◆ Text passage:
--

Seventeen-year-old Kerida Nast has always wanted a career in the military, just like the rest of her family. So when her Talent is discovered, and she knows she'll have to spend the rest of her life as a psychic for the Halls of Law, Ker isn't happy about it. Anyone entering the Halls must give up all personal connection with the outside world, losing their family and friends permanently. Just as Kerida is beginning to reconcile herself to her new role, the Polity is invaded by strangers from Halia, who begin a systematic campaign of destruction against the Halls, killing every last Talent they can find.
Kerida manages to escape, falling in with Tel Cursar, a young soldier fleeing the battle, which saw the deaths of the royal family. Having no obvious heir to the throne, no new ruler to rally behind, the military leaders will be divided, unable to act quickly enough to save the empire. And with the Halls being burned to the ground, and the Talents slaughtered, the Rule of Law will be shattered.
To avoid the invaders, Kerida and Tel are forced to enter old mining tunnels in a desperate attempt to carry word of the invaders to Halls and military posts that have not yet been attacked. But the tunnels hide a dangerous secret, a long-hidden colony of Feelers—paranormal outcasts shut away from the world for so long they are considered mythical. These traditional enemies of the Halls of Law welcome Kerida, believing she fulfills a Prophecy they were given centuries before by the lost race of griffins. With the help of these new allies, Kerida and Tel stand a chance of outdistancing the invaders and reaching their own troops. However, that is only the start of what will become a frantic mission to learn whether any heir to the throne remains, no matter how distant in the bloodline. Should they discover such a person, they will have to find the heir before the Halian invaders do. For if the Halians capture the future Luqs, it will spell the end of the Faraman Polity and the Rule of Law.

My Review:

If you are looking for a new epic fantasy series to sink your reading teeth into, and where you can get in at the very beginning without having to read through a huge pile of doorstop-sized books, Halls of Law is definitely a winner.

It’s also an epic fantasy for the 21st century, where we have an absolutely marvelous heroine’s journey from the outset, as well as a hero’s journey that looks like it will take us to some fascinating places.

Our point of view character is Kerida Nast. All her life she’s wanted to be a soldier, just like everyone else in her family since pretty much the dawn of time. But unfortunately for Kerida, and it looks like fortunately for the rest of Faraman Polity, Ker is a Talent, definitely with that capital T, and Talents are special.

Ker turns out to be a lot more special than most.

Talents in the Faraman Polity are psychics, born with a gift that seems to be a lot like psychometry. When a Talent touches an object, they can read the entire history of that object, AND, most importantly AND, they can read the current status and even whereabouts of all the people who have been involved with that object. And they can read people the same way.

No one can hide the truth from a Talent. Which has made the Talents, over time, the instruments and enforcers of the rule of law. They are the law.

But in order to be impartial enforcers of the law, Talents are separated from the rest of the Polity. Once their gift is discovered they are taken from their families, not just for training, but for life, and forced to cut all ties to the rest of the world and renounce all titles and inheritances.

--

◆ Information supplied:
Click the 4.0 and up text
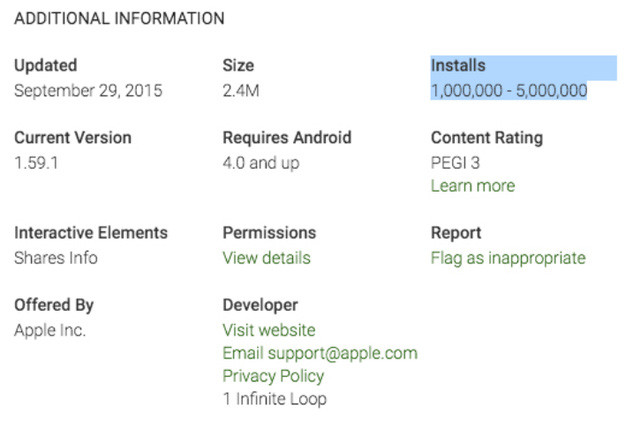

--

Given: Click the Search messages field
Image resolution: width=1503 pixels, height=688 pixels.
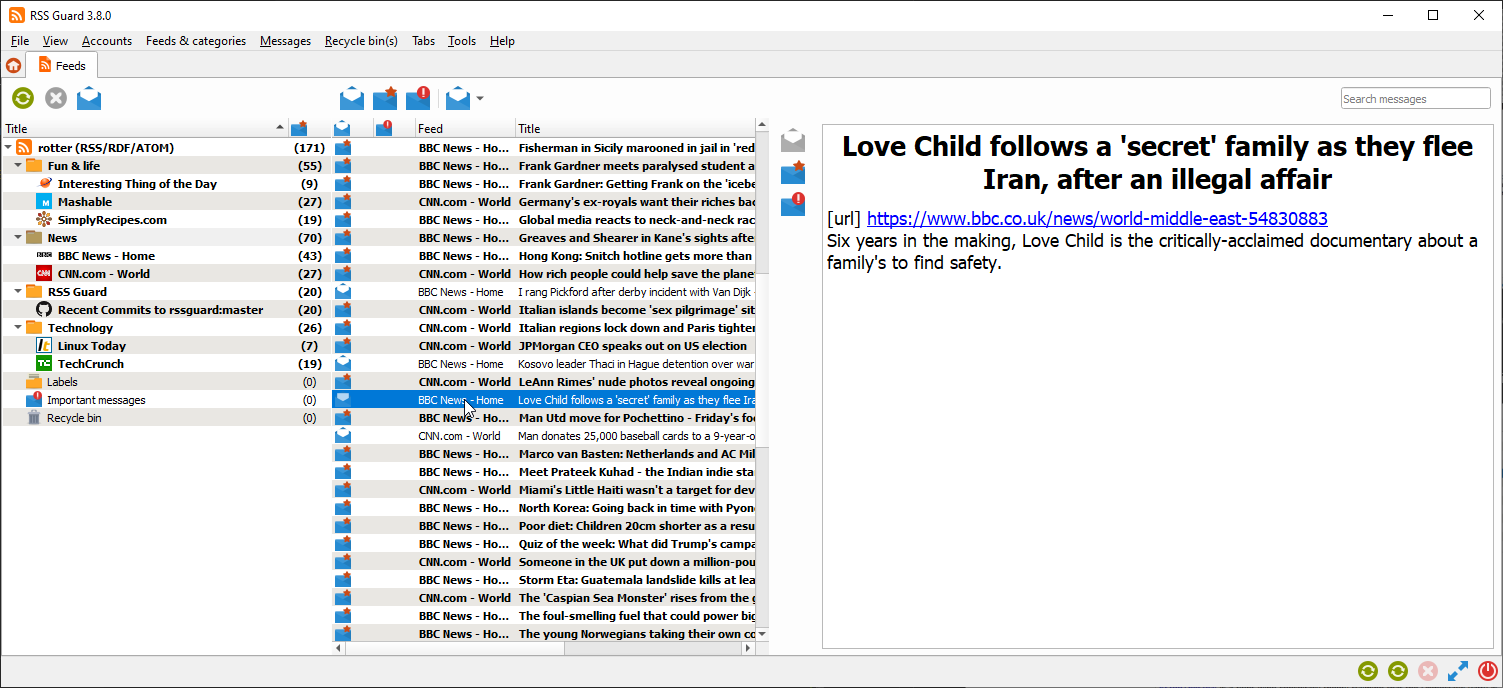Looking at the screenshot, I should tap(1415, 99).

--

◆ Exercise requirements:
1 – According to the Halls of Law review, what career has Kerida Nast always wanted?
2 – Carry the Halls of Law review onward from the point where it stops.
None of the data is needed here.

◆ Outputs by task:
1 – A career in the military, like the rest of her family.

2 –
Ker finds it a cage, sometimes gilded, sometimes lined with shit. Or at least with encrusted oatmeal. But just as she realizes that she can make a new and good life for herself within the ranks of the Talented, disaster strikes, and she is forced to combine her new abilities with her old skills as a soldier.

And that’s where this utterly marvelous story truly takes wing. On the back of a griffin.

Escape Rating A-: This is a terrific story, but I have to say that it isn’t really anything truly new in the realms of epic fantasy. For those who have read a fair bit in the genre, there are plenty of recognizable tropes. However, those tropes are put together in some unusual ways.

Throwing more than a bit of The Handmaid’s Tale into a completely epic fantasy setting gives the story many of its chills, and makes the evil that our good Kerida fights particularly malevolent. Her enemies, the Halia, seem to embody the worst of everything that makes Men’s Rights Activists so foul, while embodying their deep misogyny into an epic fantasy setting and adding a few additional twists to make things that much scarier, and the stakes that much higher for our heroes.

But in the best heroine’s journey tradition, the story follows Kerida as she discovers who she is and what she is capable of. She finds herself at the center of events that will not just hopefully drive out the enemy, but also re-shape her world for the better. If she survives – and succeeds.

An outcome that is never certain. When Halls of Law ends, Ker has merely completed the opening stages of the prophecy that she and her companions must fulfill. And the odds are firmly stacked against them.

I can’t wait to find out happens next!

Reviewer’s Note: V.M. Escalada was billed as a debut author in the material I received for my Library Journal Science Fiction and Fantasy article, Galaxy Quests. I chose to read Halls of Law because the information provided about the book sounded so good, and the book certainly was good. I’m glad I read it. But, and for me this feels like a very big but, V.M. Escalada is not, after all, a debut author. Rather, this is a new pen name for author Violette Malan. I loved her Dhulyn and Parno series, which begins with The Sleeping God. I’m thrilled to have something new by her, I wondered where she went. But a new pen name does not a debut author make, and I feel like I was misled in the materials for that article, and that I, in turn, misled the readers of the article. Next time I’ll do more research.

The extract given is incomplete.